Data extracted from a collection

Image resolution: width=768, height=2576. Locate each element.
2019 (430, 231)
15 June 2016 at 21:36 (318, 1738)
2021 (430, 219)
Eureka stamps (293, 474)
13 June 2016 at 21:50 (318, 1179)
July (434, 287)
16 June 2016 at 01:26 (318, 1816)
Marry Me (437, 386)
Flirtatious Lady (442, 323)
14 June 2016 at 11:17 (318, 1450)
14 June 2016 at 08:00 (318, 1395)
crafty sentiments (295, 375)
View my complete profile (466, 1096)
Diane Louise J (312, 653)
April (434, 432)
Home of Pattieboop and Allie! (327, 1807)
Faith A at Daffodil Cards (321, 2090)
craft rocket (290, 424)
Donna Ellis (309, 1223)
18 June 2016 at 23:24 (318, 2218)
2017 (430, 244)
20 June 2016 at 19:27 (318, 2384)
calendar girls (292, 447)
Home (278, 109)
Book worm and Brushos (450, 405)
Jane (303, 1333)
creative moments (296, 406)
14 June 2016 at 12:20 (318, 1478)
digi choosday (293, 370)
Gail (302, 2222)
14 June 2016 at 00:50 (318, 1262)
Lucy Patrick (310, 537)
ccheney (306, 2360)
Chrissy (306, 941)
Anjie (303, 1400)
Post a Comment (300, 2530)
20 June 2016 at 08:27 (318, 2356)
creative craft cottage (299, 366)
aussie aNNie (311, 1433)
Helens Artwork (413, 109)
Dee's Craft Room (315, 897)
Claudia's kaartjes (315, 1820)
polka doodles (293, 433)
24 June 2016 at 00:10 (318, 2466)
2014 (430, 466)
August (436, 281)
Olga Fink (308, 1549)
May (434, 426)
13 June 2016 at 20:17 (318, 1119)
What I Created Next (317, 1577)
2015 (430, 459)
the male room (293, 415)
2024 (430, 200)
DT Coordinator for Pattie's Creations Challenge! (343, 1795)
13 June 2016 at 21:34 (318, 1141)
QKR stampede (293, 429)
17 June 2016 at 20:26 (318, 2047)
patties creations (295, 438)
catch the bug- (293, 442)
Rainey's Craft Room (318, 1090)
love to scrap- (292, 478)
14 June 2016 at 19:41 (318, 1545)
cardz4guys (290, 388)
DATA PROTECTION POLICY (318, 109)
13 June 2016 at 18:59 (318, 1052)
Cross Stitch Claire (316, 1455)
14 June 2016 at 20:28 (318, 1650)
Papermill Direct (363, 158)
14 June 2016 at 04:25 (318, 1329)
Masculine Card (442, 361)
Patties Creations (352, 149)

### What you will do:
Beginning with the line that has "2021 (430, 219)" and ending with the line that has "Book worm and Brushos (450, 405)", set down the lines above exactly and include no others.

### Task answer:
2021 (430, 219)
Eureka stamps (293, 474)
13 June 2016 at 21:50 (318, 1179)
July (434, 287)
16 June 2016 at 01:26 (318, 1816)
Marry Me (437, 386)
Flirtatious Lady (442, 323)
14 June 2016 at 11:17 (318, 1450)
14 June 2016 at 08:00 (318, 1395)
crafty sentiments (295, 375)
View my complete profile (466, 1096)
Diane Louise J (312, 653)
April (434, 432)
Home of Pattieboop and Allie! (327, 1807)
Faith A at Daffodil Cards (321, 2090)
craft rocket (290, 424)
Donna Ellis (309, 1223)
18 June 2016 at 23:24 (318, 2218)
2017 (430, 244)
20 June 2016 at 19:27 (318, 2384)
calendar girls (292, 447)
Home (278, 109)
Book worm and Brushos (450, 405)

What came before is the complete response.